Let’s take a quick look at what that looks like in Stellarium:
Now we need to break that into its components so I’ll draw a more schematic diagram so we can see what’s going on with them.
As always, the angle in question is the upper left angle of the ones at $L_T$, which is the supplement of the angle in our parallax triangle. Thus, the angle in the triangle at $L_T = 57;01º$. Breaking the net parallax into components using a bit of trig, I find that the latitudinal parallax, $p_\beta = 0;46,53º$.
As a reminder, we’re trying to get to a total parallax of $1;25º$ or more between the two eclipses. So this is a good start as this value is just more than half of what we need. So let’s see if the eclipse in Virgo can make up the other half.
Again, we turn to our Table of Zenith Distances and Ecliptic Angles to find the West angle to be $58;52º$9.
Since the moon and sun will be the same distance from the zenith, we can reuse the net parallax from above $0;55,53º$. Now let’s take a look at what our parallax triangle looks like, first in Stellarium:
Now, let’s convert that into a more schematic diagram so we can see what’s going on with the parallax since it would be under the horizon:
In this case, our west angle is a vertical angle with the one in our parallax triangle, so no need to take a supplement. Using it, we can determine that the latitudinal parallax, $p_\beta = 0;47,50º$.
Ptolemy states that the parallaxes are each “about $0;46º$ southwards” so we’re definitely in the right ballpark. The sum of these two parallaxes is then $1;34,43º$ which is about $10$ arcmin more than we needed, thus confirming Ptolemy’s statement that there is sufficient parallax at this location to allow for an eclipse to happen on this interval.

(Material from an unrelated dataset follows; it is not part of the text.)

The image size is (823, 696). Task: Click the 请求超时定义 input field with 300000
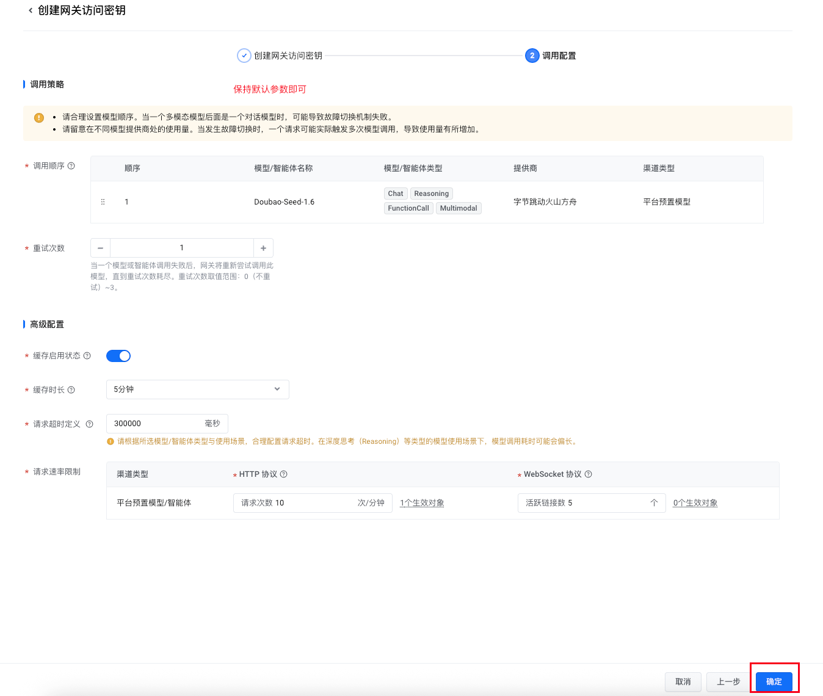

Next up, we’ll determine whether it’s possible for two solar eclipses to happen one month apart!
- This was the same assumption we had for the seven month lunar eclipse post in which we assumed the moon was near perigee.
- In ecliptic longitude.
- Assuming, of course, that we have the necessary tables.
- Since each is part way through their respective constellation and the tables are for the first point in each.
- Why just these two columns? Recall that columns $3 – 6$ correspond to the four positions we found in this post. The positions starting with $1$ were when the mean moon was at the distance from the first model which happens at syzygy, whereas the positions starting with $2$ are when the moon is pulled closer due to the second model and thus are for quadrature. Since we’re talking about eclipses, specifically solar eclipses which happen at conjunction, we need to be concerned with the first case and thus, columns $3$ and $4$.
- Recalling that the epicycle for the moon rotates clockwise which would mean this would produce a negative net anomaly over this period.
- Remember in my new year’s recap when I said I was stuck on something? This was that something. I wasn’t taking into account the position of the moon about the epicycle and was therefore adding columns $3$ and $4$ like we have done so many times before without thinking about why!
- Another thing I was forgetting to do when I was stuck.
- Again interpolated between the tables for Virgo and Libra since the point in question was part way though Virgo.